** Start INFORMATION GIVEN **

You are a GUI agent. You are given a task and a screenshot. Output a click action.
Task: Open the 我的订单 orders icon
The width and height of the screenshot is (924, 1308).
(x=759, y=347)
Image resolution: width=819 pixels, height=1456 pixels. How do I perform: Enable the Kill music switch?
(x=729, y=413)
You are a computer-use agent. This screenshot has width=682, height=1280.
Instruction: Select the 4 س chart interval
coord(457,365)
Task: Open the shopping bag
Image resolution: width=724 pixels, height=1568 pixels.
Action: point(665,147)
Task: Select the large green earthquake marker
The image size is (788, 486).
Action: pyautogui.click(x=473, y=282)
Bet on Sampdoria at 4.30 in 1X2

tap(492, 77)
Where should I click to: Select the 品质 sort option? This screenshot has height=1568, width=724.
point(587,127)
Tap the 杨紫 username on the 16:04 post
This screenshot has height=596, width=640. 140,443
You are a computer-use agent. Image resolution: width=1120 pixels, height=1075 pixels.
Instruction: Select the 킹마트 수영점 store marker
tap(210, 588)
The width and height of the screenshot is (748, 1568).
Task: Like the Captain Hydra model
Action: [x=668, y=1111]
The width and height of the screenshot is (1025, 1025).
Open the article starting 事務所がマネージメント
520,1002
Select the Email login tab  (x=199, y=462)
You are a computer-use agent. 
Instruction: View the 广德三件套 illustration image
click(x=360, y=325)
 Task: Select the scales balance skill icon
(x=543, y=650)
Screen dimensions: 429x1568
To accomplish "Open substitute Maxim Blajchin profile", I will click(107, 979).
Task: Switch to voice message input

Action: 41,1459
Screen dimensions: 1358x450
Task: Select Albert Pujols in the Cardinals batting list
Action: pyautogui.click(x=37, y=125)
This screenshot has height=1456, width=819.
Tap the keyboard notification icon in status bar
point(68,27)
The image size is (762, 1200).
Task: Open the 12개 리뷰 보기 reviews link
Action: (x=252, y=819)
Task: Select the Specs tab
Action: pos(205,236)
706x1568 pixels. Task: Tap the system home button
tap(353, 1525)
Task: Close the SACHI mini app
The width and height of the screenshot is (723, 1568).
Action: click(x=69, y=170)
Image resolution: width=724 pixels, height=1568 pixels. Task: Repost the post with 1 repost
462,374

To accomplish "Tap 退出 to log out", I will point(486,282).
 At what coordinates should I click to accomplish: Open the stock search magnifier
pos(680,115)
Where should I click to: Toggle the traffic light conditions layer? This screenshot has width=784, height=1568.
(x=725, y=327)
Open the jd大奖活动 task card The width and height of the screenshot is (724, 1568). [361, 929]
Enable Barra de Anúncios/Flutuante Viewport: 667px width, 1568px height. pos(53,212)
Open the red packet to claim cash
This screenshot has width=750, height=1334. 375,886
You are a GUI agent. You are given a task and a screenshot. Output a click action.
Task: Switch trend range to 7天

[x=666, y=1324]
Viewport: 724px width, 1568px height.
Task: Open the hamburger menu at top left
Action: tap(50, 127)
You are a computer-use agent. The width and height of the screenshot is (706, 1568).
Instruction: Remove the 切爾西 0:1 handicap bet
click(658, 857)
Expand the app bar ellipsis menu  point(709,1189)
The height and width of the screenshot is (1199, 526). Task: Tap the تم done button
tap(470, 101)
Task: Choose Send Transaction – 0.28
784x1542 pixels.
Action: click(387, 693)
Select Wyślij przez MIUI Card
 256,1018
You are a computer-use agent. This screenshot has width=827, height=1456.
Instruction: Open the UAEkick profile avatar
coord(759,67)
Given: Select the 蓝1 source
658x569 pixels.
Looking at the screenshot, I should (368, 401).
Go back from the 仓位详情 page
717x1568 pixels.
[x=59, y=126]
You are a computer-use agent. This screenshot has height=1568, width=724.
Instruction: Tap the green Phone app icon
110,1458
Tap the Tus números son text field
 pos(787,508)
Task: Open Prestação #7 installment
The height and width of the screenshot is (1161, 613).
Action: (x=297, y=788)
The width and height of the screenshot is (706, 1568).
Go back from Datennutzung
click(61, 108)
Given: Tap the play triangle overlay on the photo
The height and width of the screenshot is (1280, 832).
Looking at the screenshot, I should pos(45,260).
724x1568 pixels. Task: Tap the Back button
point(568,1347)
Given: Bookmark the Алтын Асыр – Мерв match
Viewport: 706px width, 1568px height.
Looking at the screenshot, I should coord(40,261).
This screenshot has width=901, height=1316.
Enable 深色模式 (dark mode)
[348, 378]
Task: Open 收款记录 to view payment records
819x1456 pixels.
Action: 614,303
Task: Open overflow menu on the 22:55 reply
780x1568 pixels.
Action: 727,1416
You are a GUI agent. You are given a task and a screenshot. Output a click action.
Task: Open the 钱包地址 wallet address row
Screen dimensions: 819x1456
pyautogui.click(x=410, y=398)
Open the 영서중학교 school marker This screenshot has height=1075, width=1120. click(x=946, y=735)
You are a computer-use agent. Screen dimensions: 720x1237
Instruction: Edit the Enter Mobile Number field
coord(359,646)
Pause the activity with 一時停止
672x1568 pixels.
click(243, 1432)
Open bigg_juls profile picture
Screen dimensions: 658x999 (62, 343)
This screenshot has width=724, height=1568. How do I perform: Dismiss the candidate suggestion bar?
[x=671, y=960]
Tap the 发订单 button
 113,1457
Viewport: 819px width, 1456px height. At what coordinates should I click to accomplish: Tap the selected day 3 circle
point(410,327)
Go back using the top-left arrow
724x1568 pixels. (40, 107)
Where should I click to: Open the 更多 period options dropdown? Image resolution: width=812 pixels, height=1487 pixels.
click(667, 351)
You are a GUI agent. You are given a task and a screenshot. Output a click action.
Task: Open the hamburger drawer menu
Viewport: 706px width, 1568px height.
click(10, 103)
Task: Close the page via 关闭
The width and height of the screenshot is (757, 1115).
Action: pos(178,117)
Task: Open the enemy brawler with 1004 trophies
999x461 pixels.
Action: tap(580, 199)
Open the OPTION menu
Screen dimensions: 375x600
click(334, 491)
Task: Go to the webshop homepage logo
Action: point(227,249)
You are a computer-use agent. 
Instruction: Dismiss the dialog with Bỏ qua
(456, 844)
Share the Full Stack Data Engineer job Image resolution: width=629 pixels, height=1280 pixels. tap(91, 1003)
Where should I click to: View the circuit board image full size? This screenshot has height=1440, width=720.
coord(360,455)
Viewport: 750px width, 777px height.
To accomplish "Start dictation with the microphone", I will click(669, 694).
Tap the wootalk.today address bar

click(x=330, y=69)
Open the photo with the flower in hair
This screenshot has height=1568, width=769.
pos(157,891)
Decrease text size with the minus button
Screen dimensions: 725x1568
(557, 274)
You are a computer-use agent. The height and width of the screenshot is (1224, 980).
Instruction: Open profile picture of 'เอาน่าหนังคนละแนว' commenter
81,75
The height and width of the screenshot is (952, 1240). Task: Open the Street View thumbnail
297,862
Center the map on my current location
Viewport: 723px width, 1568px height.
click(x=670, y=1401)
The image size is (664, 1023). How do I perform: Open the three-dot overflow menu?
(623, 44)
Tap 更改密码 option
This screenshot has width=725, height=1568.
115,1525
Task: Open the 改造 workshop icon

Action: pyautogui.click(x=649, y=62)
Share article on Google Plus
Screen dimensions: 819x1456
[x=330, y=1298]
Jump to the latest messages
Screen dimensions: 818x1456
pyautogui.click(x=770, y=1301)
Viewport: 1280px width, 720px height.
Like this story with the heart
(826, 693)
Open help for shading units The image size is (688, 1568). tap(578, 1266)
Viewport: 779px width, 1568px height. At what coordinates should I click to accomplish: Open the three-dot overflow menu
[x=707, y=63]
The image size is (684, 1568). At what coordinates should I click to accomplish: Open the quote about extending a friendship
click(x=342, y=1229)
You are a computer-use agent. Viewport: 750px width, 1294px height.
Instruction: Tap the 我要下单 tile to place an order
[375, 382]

** End INFORMATION GIVEN **

## EXERCISE GOAL
Reproduce the data above, substituting "screen automation agent" for every occurrence of "computer-use agent" and leaving all other text unchanged.

## ANSWER FOR THE TASK
You are a GUI agent. You are given a task and a screenshot. Output a click action.
Task: Open the 我的订单 orders icon
The width and height of the screenshot is (924, 1308).
(x=759, y=347)
Image resolution: width=819 pixels, height=1456 pixels. How do I perform: Enable the Kill music switch?
(x=729, y=413)
You are a screen automation agent. This screenshot has width=682, height=1280.
Instruction: Select the 4 س chart interval
coord(457,365)
Task: Open the shopping bag
Image resolution: width=724 pixels, height=1568 pixels.
Action: point(665,147)
Task: Select the large green earthquake marker
The image size is (788, 486).
Action: pyautogui.click(x=473, y=282)
Bet on Sampdoria at 4.30 in 1X2

tap(492, 77)
Where should I click to: Select the 品质 sort option? This screenshot has height=1568, width=724.
point(587,127)
Tap the 杨紫 username on the 16:04 post
This screenshot has height=596, width=640. 140,443
You are a screen automation agent. Image resolution: width=1120 pixels, height=1075 pixels.
Instruction: Select the 킹마트 수영점 store marker
tap(210, 588)
The width and height of the screenshot is (748, 1568).
Task: Like the Captain Hydra model
Action: [x=668, y=1111]
The width and height of the screenshot is (1025, 1025).
Open the article starting 事務所がマネージメント
520,1002
Select the Email login tab  (x=199, y=462)
You are a screen automation agent. 
Instruction: View the 广德三件套 illustration image
click(x=360, y=325)
 Task: Select the scales balance skill icon
(x=543, y=650)
Screen dimensions: 429x1568
To accomplish "Open substitute Maxim Blajchin profile", I will click(107, 979).
Task: Switch to voice message input

Action: 41,1459
Screen dimensions: 1358x450
Task: Select Albert Pujols in the Cardinals batting list
Action: pyautogui.click(x=37, y=125)
This screenshot has height=1456, width=819.
Tap the keyboard notification icon in status bar
point(68,27)
The image size is (762, 1200).
Task: Open the 12개 리뷰 보기 reviews link
Action: (x=252, y=819)
Task: Select the Specs tab
Action: pos(205,236)
706x1568 pixels. Task: Tap the system home button
tap(353, 1525)
Task: Close the SACHI mini app
The width and height of the screenshot is (723, 1568).
Action: click(x=69, y=170)
Image resolution: width=724 pixels, height=1568 pixels. Task: Repost the post with 1 repost
462,374

To accomplish "Tap 退出 to log out", I will point(486,282).
 At what coordinates should I click to accomplish: Open the stock search magnifier
pos(680,115)
Where should I click to: Toggle the traffic light conditions layer? This screenshot has width=784, height=1568.
(x=725, y=327)
Open the jd大奖活动 task card The width and height of the screenshot is (724, 1568). [361, 929]
Enable Barra de Anúncios/Flutuante Viewport: 667px width, 1568px height. pos(53,212)
Open the red packet to claim cash
This screenshot has width=750, height=1334. 375,886
You are a GUI agent. You are given a task and a screenshot. Output a click action.
Task: Switch trend range to 7天

[x=666, y=1324]
Viewport: 724px width, 1568px height.
Task: Open the hamburger menu at top left
Action: tap(50, 127)
You are a screen automation agent. The width and height of the screenshot is (706, 1568).
Instruction: Remove the 切爾西 0:1 handicap bet
click(658, 857)
Expand the app bar ellipsis menu  point(709,1189)
The height and width of the screenshot is (1199, 526). Task: Tap the تم done button
tap(470, 101)
Task: Choose Send Transaction – 0.28
784x1542 pixels.
Action: click(387, 693)
Select Wyślij przez MIUI Card
 256,1018
You are a screen automation agent. This screenshot has width=827, height=1456.
Instruction: Open the UAEkick profile avatar
coord(759,67)
Given: Select the 蓝1 source
658x569 pixels.
Looking at the screenshot, I should (368, 401).
Go back from the 仓位详情 page
717x1568 pixels.
[x=59, y=126]
You are a screen automation agent. This screenshot has height=1568, width=724.
Instruction: Tap the green Phone app icon
110,1458
Tap the Tus números son text field
 pos(787,508)
Task: Open Prestação #7 installment
The height and width of the screenshot is (1161, 613).
Action: (x=297, y=788)
The width and height of the screenshot is (706, 1568).
Go back from Datennutzung
click(61, 108)
Given: Tap the play triangle overlay on the photo
The height and width of the screenshot is (1280, 832).
Looking at the screenshot, I should pos(45,260).
724x1568 pixels. Task: Tap the Back button
point(568,1347)
Given: Bookmark the Алтын Асыр – Мерв match
Viewport: 706px width, 1568px height.
Looking at the screenshot, I should coord(40,261).
This screenshot has width=901, height=1316.
Enable 深色模式 (dark mode)
[348, 378]
Task: Open 收款记录 to view payment records
819x1456 pixels.
Action: 614,303
Task: Open overflow menu on the 22:55 reply
780x1568 pixels.
Action: 727,1416
You are a GUI agent. You are given a task and a screenshot. Output a click action.
Task: Open the 钱包地址 wallet address row
Screen dimensions: 819x1456
pyautogui.click(x=410, y=398)
Open the 영서중학교 school marker This screenshot has height=1075, width=1120. click(x=946, y=735)
You are a screen automation agent. Screen dimensions: 720x1237
Instruction: Edit the Enter Mobile Number field
coord(359,646)
Pause the activity with 一時停止
672x1568 pixels.
click(243, 1432)
Open bigg_juls profile picture
Screen dimensions: 658x999 (62, 343)
This screenshot has width=724, height=1568. How do I perform: Dismiss the candidate suggestion bar?
[x=671, y=960]
Tap the 发订单 button
 113,1457
Viewport: 819px width, 1456px height. At what coordinates should I click to accomplish: Tap the selected day 3 circle
point(410,327)
Go back using the top-left arrow
724x1568 pixels. (40, 107)
Where should I click to: Open the 更多 period options dropdown? Image resolution: width=812 pixels, height=1487 pixels.
click(667, 351)
You are a GUI agent. You are given a task and a screenshot. Output a click action.
Task: Open the hamburger drawer menu
Viewport: 706px width, 1568px height.
click(10, 103)
Task: Close the page via 关闭
The width and height of the screenshot is (757, 1115).
Action: pos(178,117)
Task: Open the enemy brawler with 1004 trophies
999x461 pixels.
Action: tap(580, 199)
Open the OPTION menu
Screen dimensions: 375x600
click(334, 491)
Task: Go to the webshop homepage logo
Action: point(227,249)
You are a screen automation agent. 
Instruction: Dismiss the dialog with Bỏ qua
(456, 844)
Share the Full Stack Data Engineer job Image resolution: width=629 pixels, height=1280 pixels. tap(91, 1003)
Where should I click to: View the circuit board image full size? This screenshot has height=1440, width=720.
coord(360,455)
Viewport: 750px width, 777px height.
To accomplish "Start dictation with the microphone", I will click(669, 694).
Tap the wootalk.today address bar

click(x=330, y=69)
Open the photo with the flower in hair
This screenshot has height=1568, width=769.
pos(157,891)
Decrease text size with the minus button
Screen dimensions: 725x1568
(557, 274)
You are a screen automation agent. The height and width of the screenshot is (1224, 980).
Instruction: Open profile picture of 'เอาน่าหนังคนละแนว' commenter
81,75
The height and width of the screenshot is (952, 1240). Task: Open the Street View thumbnail
297,862
Center the map on my current location
Viewport: 723px width, 1568px height.
click(x=670, y=1401)
The image size is (664, 1023). How do I perform: Open the three-dot overflow menu?
(623, 44)
Tap 更改密码 option
This screenshot has width=725, height=1568.
115,1525
Task: Open the 改造 workshop icon

Action: pyautogui.click(x=649, y=62)
Share article on Google Plus
Screen dimensions: 819x1456
[x=330, y=1298]
Jump to the latest messages
Screen dimensions: 818x1456
pyautogui.click(x=770, y=1301)
Viewport: 1280px width, 720px height.
Like this story with the heart
(826, 693)
Open help for shading units The image size is (688, 1568). tap(578, 1266)
Viewport: 779px width, 1568px height. At what coordinates should I click to accomplish: Open the three-dot overflow menu
[x=707, y=63]
The image size is (684, 1568). At what coordinates should I click to accomplish: Open the quote about extending a friendship
click(x=342, y=1229)
You are a screen automation agent. Viewport: 750px width, 1294px height.
Instruction: Tap the 我要下单 tile to place an order
[375, 382]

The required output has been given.